As things stand, however, everyone seems to be a winner. The Government say they are reviewing school meals just in time for the election, Jamie Oliver has made people reconsider their opinions of him (there is even talk of a knighthood) and thanks to their exposure on Jamie’s School Dinners sales of Bernard Matthew’s Turkey Twizzlers have risen by 32%. Amazing. Personally I’d rather relapse and have a tin of Campbell’s Meatballs than eat those shrivelled lengths of MSG (although only just); at least meatballs don’t look like they glow in the dark.

Barley Whine

I was in two minds about discussing Nathan Barley (AKA trashbat.co.ck), the Channel 4 sit-com that ended last Friday; but then I thought of a piss-poor pun as a title and decided “what the hell”. I don’t have a great deal to say about the programme, so feel free to skip this post, but for what it’s worth I have enjoyed this series and it has been well worth videoing of a weekend, and watching it as and when. The main problem with taping it has been the possibility you end up with some of the dreadful Friday Night Project as well, but it is easily (and best) ignored.

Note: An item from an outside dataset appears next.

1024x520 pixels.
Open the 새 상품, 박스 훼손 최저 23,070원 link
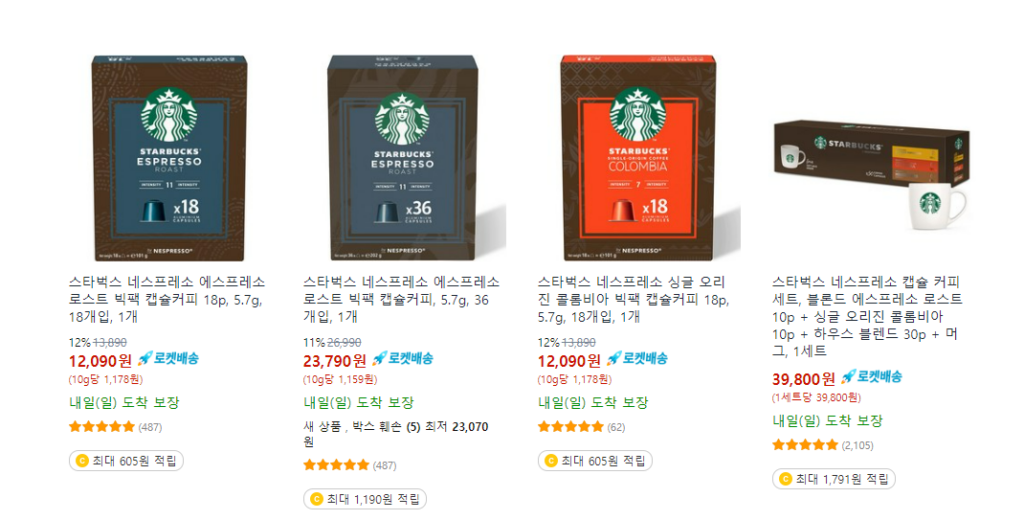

While I have liked the series as it mocked the pretentious and moronic people who populate the dot.com and meeja landscapes, I did keep thinking that I should have been enjoying it more and finding it funnier. I appreciated much of Barley’s absurd lingo (“peace and fucking!”), and thought it was clever; but I wasn’t exactly laughing, just sort of smiling to myself. I don’t know, but I wonder if some of it went a bit over my head, that unless you are part of London’s medialand you simply won’t get some of the in-jokes. I could be wrong, but as I sat there being mildly amused by some of the comic scenarios, I couldn’t help imagining others creased up on the floor, screaming “oh it’s so, so true”. Perhaps that explains why I thought that the funniest moment was probably when Dan Ashcroft accidentally killed the barber’s cat. Not very subtle, perhaps, or nice; but I did laugh.

That said, I thought the series improved as it went along, and it started hitting a few more bullseyes; perhaps it was because I became more familiar with the style, but I also think that some of the later episodes included more recognisable and better drawn caricatures such as Mandy the teenage coke-head and the Commissioning Editor of Channel Seven; earlier figures such as the piss “artist” 15Peter20 and tabloid fodder Dajve Bikinus (great name though) seemed far weaker.

The acting was generally very good; Julian Barratt as Dan was perfect, you could really feel his world weariness seeping through the screen. Similar praise must go to the rest of the cast, but in particular to Nicholas Burns as the self facilitating media node himself, Charlie Condou as Jonatton Yeah?, Richard Ayoade & Spencer Brown as the two idiotic SugarApe journos and Claire Keelan as Dan’s sister.

Unfortuantely for me Dan’s sister, Claire, was one of the weak points in the series; she was clearly meant to be the most sympathetic character as she toiled to make a serious documentary while everywhere she looked there were idiots getting commissions. The problem was that she spent most of the time (understandably) moaning and complaining and saying “God, Dan!” or “I mean it, Dan!” or “Get me my money, Dan!”, so it was a bit difficult to see her as likeable. You could sympathise, but not exactly empathise with her.

Whatever my reservations, however, I have enjoyed Nathan Barley and will look forward to another series where perhaps some of the characters can be explored further. If nothing else it is something of a tribute to writers Chris Morris and Charlie Brooker that people are already referring to “the Nathan Barleys of this world”, in the same way that Alan Partridge (who also came to our attention via Morris) has entered the language, and that can’t be too bad. They must be doing something right.